▸ **GOAL OF THE EXERCISE**
Look below for the line that contains "You are a GUI", and write out exactly that line and all remaining lines of the listing, omitting pictures.

▸ **DATA TO PROCESS**
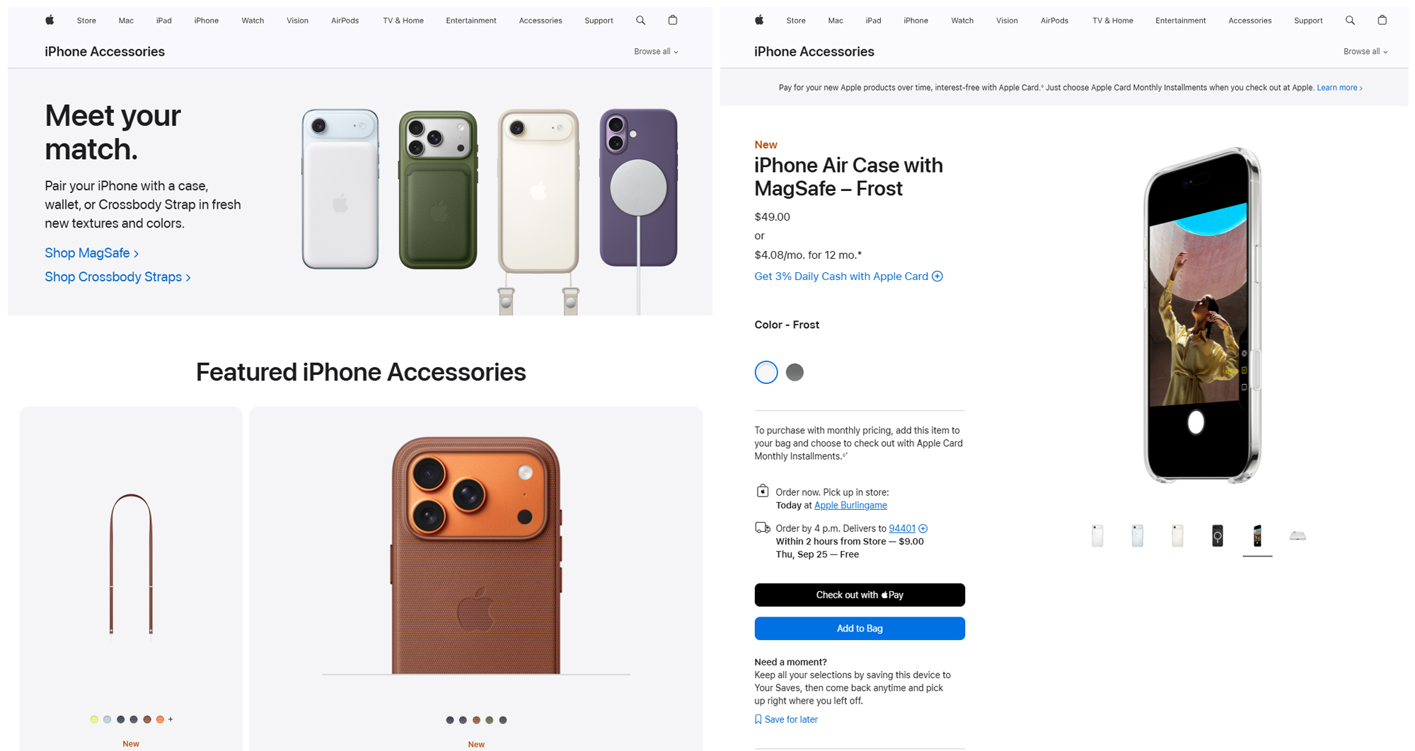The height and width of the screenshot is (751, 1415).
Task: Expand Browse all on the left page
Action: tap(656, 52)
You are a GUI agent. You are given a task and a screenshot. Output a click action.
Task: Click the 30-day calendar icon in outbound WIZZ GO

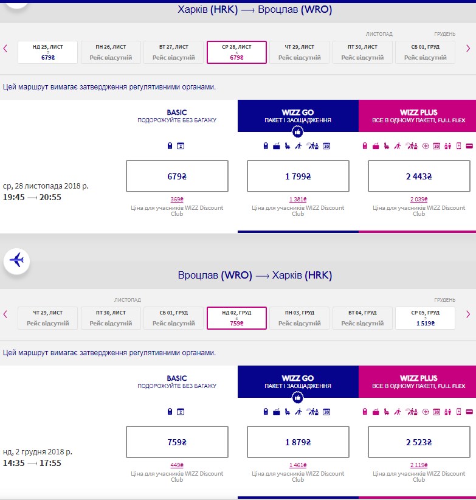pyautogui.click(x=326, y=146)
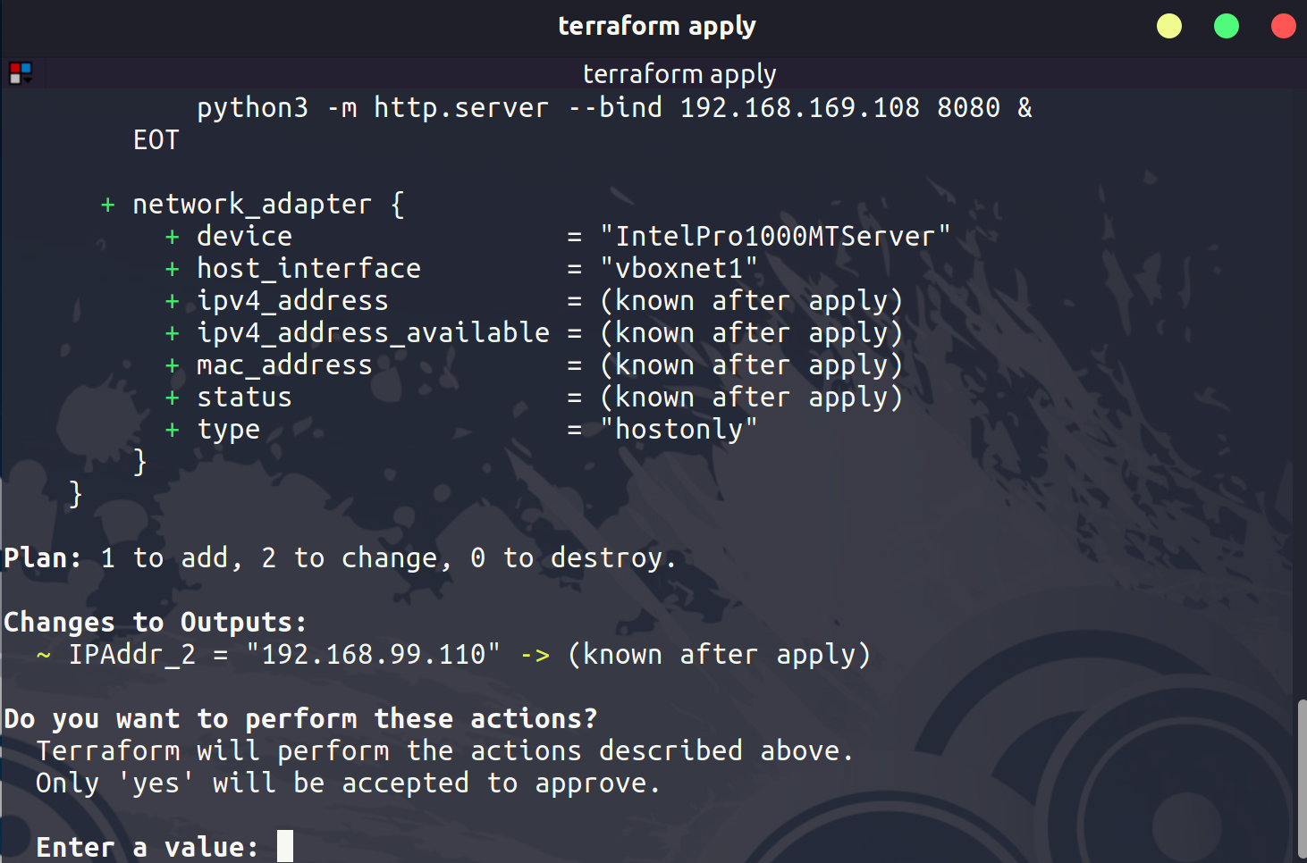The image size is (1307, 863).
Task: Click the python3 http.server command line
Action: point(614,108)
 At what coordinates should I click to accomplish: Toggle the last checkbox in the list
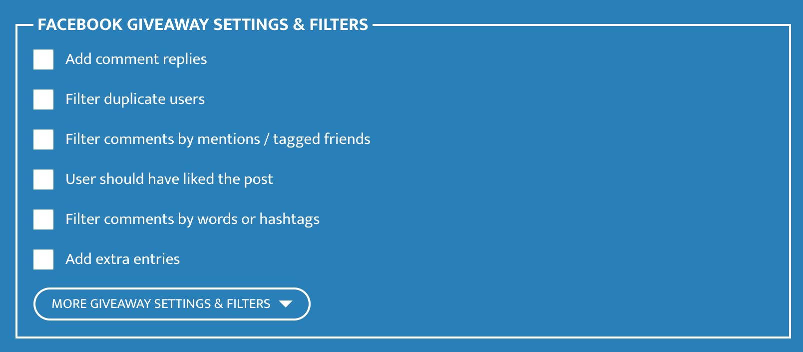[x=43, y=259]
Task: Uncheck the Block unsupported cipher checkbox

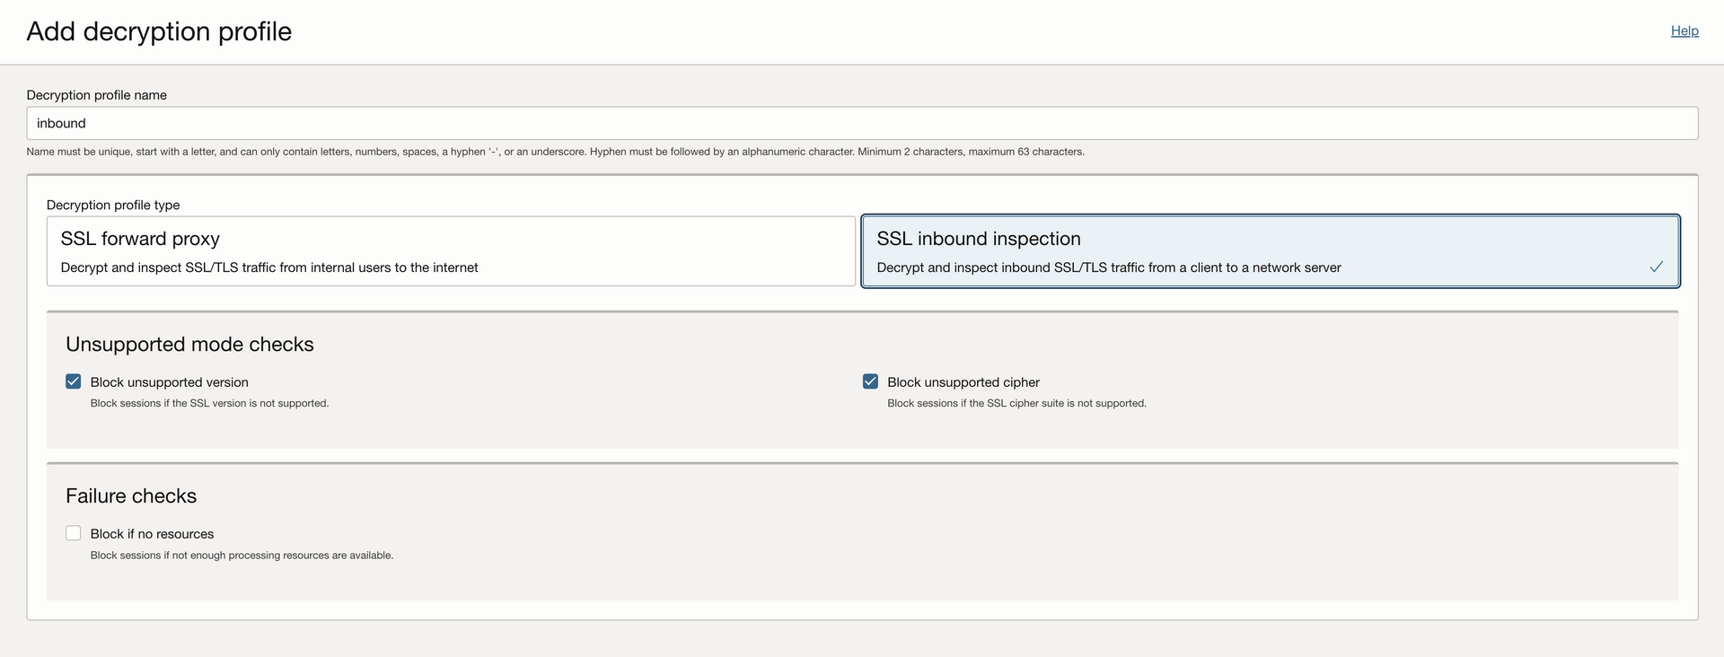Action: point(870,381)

▸ **YOUR RESPONSE**
You are a GUI agent. You are given a task and a screenshot. Output a click action.
Task: Click the 30-day calendar icon in outbound WIZZ GO

pyautogui.click(x=326, y=146)
The image size is (1307, 863).
Task: Click the python3 http.server command line
Action: point(614,108)
 At what coordinates should I click to accomplish: Toggle the last checkbox in the list
[x=43, y=259]
Task: Uncheck the Block unsupported cipher checkbox

Action: point(870,381)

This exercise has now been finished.